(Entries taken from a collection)

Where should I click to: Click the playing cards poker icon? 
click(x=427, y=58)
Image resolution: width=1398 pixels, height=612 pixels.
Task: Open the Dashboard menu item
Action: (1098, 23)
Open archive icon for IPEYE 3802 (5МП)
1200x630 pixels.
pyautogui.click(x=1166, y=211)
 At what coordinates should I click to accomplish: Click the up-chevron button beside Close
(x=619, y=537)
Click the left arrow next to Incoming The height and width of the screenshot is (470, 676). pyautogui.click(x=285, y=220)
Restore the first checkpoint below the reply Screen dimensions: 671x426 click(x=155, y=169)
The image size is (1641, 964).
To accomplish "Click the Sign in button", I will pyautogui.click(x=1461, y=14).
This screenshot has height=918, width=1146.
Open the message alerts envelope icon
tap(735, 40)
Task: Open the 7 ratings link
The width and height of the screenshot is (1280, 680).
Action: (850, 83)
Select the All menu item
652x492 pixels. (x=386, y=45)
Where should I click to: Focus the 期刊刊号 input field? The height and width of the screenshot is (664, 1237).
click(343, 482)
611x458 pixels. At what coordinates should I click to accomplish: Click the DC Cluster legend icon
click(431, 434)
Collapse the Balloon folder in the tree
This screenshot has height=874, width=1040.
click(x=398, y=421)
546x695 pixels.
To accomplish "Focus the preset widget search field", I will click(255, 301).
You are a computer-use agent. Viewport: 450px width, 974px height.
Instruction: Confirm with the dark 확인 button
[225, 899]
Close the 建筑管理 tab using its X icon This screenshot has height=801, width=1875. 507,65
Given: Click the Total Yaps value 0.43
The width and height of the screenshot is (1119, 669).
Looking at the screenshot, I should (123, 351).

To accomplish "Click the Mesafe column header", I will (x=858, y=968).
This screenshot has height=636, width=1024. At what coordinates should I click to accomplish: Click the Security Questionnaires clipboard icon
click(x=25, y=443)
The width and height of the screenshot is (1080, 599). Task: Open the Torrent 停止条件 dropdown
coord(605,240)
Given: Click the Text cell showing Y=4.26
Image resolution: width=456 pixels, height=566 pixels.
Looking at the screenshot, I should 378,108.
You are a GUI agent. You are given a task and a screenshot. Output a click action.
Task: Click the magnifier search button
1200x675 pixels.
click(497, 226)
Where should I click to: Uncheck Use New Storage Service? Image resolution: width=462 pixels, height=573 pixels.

THE TASK: What is needed is an exact copy of the lines from the one containing "Given: Click the Text cell showing Y=4.26" through the final line of the data, both included, and nothing more.

WORKED SOLUTION:
Given: Click the Text cell showing Y=4.26
Image resolution: width=456 pixels, height=566 pixels.
Looking at the screenshot, I should 378,108.
You are a GUI agent. You are given a task and a screenshot. Output a click action.
Task: Click the magnifier search button
1200x675 pixels.
click(497, 226)
Where should I click to: Uncheck Use New Storage Service? Image resolution: width=462 pixels, height=573 pixels.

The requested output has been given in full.